[Task item]
In the entries below, every line that contains "agent" must be located and copied.

[Supplied data]
————

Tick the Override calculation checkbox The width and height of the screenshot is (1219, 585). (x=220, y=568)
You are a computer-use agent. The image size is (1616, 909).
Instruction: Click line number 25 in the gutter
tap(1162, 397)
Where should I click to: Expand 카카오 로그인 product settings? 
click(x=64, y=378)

————

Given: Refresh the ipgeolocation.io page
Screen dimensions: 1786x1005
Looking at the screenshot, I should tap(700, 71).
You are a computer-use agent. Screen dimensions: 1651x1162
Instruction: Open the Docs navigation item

————

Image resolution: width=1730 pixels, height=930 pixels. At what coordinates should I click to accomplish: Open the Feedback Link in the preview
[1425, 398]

————

[Written answer]
You are a computer-use agent. The image size is (1616, 909).
You are a computer-use agent. Screen dimensions: 1651x1162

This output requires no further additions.